One way of verifying that a payee is not on Medicare is to ask for copies of recent pay stubs. If the pay stubs are less than six months old, they (generally) cannot be a Medicare beneficiary.
Last Week (January 10th), Medicare issues Workers’ Compensation Medicare Set-Aside Arrangement Reference Guide, Version 3.5 stating that some set-asides will be viewed “as a potential attempt to shift financial burden by improperly giving reasonable recognition to both medical expenses and income replacement.” This new guidance singles out “evidence-based” and “non-submits.” Says “will deny payment for medical services related to the WC injuries or illness requiring attestation of appropriate exhaustion equal to the total settlement less procurement costs before CMS will resume primary payment obligation for settled injuries or illnesses.” This will result in the claimant needing to demonstrate complete exhaustion of the net settlement amount, rather than a CMS-approved WCMSA amount.
Unfortunately, applying the new Reference Guide statements to open and pending matters is problematic at best.
The Guide does not address the common situation where because of a review threshold ($25,000 for currently-Medicare entitled, $250,000 plus “reasonable expectation for others) a great number of small lump-sum dismissal settlements cannot be submitted to Medicare for a review and prior approval.
There is no legal precedent and no statutory or regulatory authority to support the position that CMS is now taking.
It is the position of the LOIS Law Firm that without significant changes to the Code of Federal Regulations making mandatory submission of all proposed set-aside a requirement, that CMS’s position is currently unfounded in precedent or statutory authority.
Of course, should the CMS obtain changes to the Code of Federal Regulations (C.F.R.) to incorporate the viewpoint expressed in the Reference Guide, then this opinion will change.
The following choices apply for the carrier or self-insured who wants a “full and final” settlement with medical included where the claimant is Medicare-entitled.

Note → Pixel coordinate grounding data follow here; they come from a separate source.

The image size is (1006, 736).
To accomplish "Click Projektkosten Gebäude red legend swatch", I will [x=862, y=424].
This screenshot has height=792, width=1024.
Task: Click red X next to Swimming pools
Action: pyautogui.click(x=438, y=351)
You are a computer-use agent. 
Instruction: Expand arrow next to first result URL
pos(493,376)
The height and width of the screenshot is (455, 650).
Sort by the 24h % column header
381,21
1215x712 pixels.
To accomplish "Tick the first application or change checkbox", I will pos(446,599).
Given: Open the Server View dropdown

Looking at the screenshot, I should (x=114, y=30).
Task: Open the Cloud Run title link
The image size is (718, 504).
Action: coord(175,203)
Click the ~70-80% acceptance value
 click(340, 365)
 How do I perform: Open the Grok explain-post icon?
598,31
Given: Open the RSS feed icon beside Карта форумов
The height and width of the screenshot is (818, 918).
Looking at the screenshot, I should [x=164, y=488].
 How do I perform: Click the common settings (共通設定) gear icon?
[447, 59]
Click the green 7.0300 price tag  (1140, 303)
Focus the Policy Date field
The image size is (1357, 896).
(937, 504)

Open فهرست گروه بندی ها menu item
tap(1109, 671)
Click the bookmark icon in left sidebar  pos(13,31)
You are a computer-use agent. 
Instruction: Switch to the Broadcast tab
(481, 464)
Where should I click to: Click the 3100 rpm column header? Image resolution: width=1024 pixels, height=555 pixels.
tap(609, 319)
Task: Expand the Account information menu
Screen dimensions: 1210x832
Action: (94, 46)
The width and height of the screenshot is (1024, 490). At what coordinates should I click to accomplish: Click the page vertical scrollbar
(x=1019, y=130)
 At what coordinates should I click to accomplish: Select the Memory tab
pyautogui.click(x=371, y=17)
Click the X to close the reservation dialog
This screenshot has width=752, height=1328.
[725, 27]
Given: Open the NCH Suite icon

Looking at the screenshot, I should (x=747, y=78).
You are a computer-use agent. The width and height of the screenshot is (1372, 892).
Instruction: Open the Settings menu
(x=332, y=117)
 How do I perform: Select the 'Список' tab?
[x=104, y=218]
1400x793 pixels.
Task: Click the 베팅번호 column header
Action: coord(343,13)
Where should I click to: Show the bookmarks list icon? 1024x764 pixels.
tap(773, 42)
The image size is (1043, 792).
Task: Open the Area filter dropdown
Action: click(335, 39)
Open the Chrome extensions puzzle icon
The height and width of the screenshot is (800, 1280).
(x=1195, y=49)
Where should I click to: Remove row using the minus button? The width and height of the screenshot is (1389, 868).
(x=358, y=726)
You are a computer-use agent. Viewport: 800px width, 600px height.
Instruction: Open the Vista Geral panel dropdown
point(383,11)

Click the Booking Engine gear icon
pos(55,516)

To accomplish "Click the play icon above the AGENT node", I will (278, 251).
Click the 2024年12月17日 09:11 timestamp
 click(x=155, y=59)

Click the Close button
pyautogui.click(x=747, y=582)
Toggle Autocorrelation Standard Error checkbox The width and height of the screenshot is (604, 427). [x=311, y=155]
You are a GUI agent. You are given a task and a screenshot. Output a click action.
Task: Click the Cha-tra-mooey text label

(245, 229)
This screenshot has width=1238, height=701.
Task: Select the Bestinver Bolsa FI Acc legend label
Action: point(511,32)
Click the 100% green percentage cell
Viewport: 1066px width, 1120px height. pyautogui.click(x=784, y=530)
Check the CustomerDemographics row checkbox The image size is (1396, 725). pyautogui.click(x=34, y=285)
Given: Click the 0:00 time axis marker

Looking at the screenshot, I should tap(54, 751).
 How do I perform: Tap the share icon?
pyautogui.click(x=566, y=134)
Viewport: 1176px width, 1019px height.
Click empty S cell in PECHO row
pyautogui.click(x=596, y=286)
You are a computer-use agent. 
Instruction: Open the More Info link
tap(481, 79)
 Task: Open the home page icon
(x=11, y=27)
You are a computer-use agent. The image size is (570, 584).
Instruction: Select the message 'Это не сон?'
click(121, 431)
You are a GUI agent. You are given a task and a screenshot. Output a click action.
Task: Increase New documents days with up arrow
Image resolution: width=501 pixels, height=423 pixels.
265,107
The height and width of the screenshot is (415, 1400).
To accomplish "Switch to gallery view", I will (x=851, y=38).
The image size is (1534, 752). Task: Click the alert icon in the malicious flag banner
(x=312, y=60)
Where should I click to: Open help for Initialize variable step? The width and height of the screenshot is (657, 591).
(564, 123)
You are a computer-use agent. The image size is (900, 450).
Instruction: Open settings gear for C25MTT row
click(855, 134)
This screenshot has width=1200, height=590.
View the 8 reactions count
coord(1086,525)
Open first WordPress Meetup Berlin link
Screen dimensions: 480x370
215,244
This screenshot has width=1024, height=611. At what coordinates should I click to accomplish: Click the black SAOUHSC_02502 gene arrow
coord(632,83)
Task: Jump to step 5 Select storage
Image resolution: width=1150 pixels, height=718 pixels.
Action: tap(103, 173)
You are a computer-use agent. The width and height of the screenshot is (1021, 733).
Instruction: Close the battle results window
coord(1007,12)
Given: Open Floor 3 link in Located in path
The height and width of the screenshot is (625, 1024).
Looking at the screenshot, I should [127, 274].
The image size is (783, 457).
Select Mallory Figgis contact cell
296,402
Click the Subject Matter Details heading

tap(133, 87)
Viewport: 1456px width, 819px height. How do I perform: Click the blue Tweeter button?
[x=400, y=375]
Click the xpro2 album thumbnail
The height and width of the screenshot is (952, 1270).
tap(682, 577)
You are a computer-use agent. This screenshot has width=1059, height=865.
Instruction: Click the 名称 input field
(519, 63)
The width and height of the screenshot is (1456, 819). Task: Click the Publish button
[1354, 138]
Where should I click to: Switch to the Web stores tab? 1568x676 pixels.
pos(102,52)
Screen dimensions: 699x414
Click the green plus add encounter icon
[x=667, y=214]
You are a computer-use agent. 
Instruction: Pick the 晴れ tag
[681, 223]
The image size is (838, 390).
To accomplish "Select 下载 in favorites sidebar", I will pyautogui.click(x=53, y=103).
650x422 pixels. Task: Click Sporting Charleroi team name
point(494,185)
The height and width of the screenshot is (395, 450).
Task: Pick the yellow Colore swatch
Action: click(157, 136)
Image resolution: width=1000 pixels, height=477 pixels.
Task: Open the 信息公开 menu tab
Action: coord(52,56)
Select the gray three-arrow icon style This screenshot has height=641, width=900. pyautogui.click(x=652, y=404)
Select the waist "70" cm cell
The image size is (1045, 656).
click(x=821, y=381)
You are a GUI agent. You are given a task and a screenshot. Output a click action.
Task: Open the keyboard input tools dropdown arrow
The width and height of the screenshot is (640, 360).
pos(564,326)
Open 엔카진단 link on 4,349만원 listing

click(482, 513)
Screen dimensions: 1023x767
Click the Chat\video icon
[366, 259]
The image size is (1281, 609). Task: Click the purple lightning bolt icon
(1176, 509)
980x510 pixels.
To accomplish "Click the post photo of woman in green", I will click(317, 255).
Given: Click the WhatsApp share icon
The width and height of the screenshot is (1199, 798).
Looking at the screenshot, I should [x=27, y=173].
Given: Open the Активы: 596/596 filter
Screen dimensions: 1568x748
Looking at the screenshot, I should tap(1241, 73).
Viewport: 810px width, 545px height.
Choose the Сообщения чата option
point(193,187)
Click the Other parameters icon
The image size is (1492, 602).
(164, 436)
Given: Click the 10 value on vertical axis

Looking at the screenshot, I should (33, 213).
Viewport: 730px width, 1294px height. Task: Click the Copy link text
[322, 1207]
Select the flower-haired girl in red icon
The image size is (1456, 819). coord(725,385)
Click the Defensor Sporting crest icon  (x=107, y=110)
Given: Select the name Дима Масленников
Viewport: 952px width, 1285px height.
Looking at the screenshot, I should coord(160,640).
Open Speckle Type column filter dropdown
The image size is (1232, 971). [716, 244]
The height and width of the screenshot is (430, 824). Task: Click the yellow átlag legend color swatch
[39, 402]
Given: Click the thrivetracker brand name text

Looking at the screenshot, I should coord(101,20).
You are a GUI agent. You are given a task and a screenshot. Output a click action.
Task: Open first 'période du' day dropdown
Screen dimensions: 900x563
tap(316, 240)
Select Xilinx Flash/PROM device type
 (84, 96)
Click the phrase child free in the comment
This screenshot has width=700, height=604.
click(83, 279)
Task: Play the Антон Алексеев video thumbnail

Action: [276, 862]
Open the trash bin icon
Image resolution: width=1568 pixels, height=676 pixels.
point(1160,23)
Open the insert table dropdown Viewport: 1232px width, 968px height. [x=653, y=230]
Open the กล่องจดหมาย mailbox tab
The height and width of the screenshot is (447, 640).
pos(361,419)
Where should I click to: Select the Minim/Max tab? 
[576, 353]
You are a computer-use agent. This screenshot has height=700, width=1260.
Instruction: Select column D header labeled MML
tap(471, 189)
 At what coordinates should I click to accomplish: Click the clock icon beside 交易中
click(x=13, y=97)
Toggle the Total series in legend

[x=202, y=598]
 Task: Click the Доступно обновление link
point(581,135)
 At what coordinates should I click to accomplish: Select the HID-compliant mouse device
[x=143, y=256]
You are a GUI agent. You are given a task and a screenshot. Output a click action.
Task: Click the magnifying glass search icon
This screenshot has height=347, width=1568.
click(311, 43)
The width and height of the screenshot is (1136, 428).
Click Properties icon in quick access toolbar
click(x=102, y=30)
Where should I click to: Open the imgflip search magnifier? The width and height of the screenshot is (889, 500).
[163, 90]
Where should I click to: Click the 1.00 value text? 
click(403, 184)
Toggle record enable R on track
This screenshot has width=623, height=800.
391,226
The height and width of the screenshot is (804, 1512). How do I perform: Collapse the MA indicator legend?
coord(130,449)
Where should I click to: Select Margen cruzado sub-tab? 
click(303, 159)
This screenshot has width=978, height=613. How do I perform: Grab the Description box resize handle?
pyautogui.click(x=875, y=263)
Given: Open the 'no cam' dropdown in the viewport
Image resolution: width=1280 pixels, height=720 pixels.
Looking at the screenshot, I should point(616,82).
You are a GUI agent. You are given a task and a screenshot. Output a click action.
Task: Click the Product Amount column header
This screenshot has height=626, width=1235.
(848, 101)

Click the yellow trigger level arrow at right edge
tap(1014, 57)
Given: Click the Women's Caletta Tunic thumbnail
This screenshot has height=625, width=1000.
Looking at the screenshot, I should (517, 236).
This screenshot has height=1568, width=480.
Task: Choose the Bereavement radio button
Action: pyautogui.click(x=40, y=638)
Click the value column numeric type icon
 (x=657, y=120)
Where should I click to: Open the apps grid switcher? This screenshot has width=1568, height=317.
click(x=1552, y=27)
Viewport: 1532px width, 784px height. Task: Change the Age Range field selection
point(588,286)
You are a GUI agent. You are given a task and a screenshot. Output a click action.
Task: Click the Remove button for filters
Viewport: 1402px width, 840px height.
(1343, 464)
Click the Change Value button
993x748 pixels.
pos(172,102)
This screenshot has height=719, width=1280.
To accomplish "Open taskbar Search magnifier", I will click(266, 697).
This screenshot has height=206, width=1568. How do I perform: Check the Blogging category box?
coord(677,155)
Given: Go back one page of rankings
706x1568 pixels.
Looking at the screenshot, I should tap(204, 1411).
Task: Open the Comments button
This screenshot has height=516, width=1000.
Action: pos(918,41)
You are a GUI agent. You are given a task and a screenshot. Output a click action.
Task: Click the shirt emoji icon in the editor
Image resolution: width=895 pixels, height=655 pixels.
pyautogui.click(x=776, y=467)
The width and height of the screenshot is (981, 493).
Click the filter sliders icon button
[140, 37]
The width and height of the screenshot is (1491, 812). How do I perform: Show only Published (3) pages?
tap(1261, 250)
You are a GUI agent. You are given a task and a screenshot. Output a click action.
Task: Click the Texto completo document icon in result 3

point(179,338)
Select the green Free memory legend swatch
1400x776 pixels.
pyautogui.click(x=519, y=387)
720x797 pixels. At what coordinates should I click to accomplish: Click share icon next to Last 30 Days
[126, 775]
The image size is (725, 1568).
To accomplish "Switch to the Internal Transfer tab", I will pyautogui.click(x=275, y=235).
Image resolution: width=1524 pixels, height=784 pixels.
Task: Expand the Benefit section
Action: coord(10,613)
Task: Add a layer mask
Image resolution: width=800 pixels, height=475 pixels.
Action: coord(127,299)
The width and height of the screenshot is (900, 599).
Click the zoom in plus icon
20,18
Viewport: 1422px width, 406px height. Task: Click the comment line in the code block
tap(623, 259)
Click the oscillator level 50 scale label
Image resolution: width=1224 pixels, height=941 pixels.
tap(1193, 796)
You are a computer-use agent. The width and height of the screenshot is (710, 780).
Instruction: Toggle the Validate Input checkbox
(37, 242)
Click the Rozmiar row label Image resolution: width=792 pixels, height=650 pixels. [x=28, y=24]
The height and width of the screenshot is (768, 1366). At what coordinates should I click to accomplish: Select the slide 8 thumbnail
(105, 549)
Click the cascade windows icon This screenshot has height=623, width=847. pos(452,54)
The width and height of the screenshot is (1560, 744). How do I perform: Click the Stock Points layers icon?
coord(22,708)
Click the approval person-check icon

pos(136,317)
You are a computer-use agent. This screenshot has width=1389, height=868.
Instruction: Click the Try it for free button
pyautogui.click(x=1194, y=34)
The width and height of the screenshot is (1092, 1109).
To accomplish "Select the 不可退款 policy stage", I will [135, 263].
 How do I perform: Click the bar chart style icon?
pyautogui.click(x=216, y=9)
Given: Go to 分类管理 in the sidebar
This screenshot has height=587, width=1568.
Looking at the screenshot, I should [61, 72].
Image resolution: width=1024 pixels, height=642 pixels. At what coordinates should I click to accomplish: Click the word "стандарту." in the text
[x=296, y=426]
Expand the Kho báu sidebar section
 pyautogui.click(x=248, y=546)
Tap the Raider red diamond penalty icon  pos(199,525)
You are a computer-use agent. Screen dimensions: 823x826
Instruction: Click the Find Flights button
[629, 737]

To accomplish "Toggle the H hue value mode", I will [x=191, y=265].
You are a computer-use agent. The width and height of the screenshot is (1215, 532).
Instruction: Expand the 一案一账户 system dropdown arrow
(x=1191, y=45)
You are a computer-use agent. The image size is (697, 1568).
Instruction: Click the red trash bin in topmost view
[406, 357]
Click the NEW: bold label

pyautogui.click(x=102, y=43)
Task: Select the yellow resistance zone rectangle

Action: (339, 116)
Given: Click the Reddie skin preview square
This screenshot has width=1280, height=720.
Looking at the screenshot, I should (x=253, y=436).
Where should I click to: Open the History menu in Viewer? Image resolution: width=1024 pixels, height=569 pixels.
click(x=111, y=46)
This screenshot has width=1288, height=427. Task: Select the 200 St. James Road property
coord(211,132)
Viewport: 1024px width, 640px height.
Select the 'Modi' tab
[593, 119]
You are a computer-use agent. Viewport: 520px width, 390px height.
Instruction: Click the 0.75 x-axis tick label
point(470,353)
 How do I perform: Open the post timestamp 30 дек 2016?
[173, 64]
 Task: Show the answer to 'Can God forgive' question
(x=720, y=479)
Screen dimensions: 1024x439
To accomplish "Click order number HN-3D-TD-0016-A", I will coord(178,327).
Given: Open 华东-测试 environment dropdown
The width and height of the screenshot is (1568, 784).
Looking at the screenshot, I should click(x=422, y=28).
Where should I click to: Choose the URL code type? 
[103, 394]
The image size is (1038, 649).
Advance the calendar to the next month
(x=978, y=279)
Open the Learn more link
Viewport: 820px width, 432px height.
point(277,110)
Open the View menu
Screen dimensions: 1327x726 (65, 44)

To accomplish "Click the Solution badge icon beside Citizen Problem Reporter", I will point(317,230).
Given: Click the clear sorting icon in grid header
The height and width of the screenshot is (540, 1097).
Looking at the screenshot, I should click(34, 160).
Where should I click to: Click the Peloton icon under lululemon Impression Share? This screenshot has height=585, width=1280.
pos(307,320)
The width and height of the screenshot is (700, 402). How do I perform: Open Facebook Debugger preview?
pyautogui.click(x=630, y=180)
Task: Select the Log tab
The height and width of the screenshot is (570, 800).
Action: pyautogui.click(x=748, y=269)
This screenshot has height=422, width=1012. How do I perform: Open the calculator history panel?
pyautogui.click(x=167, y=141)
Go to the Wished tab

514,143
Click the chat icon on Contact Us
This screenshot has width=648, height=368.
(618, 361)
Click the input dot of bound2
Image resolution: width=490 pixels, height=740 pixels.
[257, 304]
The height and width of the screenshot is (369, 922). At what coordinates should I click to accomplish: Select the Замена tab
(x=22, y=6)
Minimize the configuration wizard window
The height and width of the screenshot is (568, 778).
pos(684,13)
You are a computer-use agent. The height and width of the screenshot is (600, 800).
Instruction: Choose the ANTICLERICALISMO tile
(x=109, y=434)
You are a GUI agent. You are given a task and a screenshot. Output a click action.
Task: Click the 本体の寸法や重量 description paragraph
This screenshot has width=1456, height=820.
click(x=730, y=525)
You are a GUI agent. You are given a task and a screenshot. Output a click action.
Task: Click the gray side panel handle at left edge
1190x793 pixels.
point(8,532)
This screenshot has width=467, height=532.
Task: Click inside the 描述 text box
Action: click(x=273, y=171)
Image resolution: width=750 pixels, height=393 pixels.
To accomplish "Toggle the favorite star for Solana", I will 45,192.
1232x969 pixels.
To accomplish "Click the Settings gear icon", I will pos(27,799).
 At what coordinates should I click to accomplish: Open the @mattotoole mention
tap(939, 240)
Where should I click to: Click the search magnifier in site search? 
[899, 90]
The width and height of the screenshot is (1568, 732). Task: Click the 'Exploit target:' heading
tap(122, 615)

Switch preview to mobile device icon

This will continue to be the safest way to ensure compliance with the Medicare as Secondary Payer Act in cases where the workers’ compensation claim is closed “full and final” and future medical treatment exposure is extinguished. The downside of this process is that the set-aside allocation may be significantly higher than using other, more realistic, pricing strategies. This process also introduces delay into the settlement proceeding.
The new guidance does not prohibit the use of evidence based strategies to price set-aside allocations. The party seeking the set-aside allocation still has the option to submit the proposal to CMS for prior approval. Depending on the amount of compliance risk the carrier/self-insured employer wants to shoulder, a choice of submission or non-submission can be made on an individual basis.
Utilizing a legal opinion (incorporating evidence based medical repricing) as a strategy to reduce set-aside allocations is another option. The benefits are that the attorney writing or endorsing the opinion is exposed (via malpractice policy) for the compliance risk. Should the matter require litigation, it would be for the opinion-provider to defend.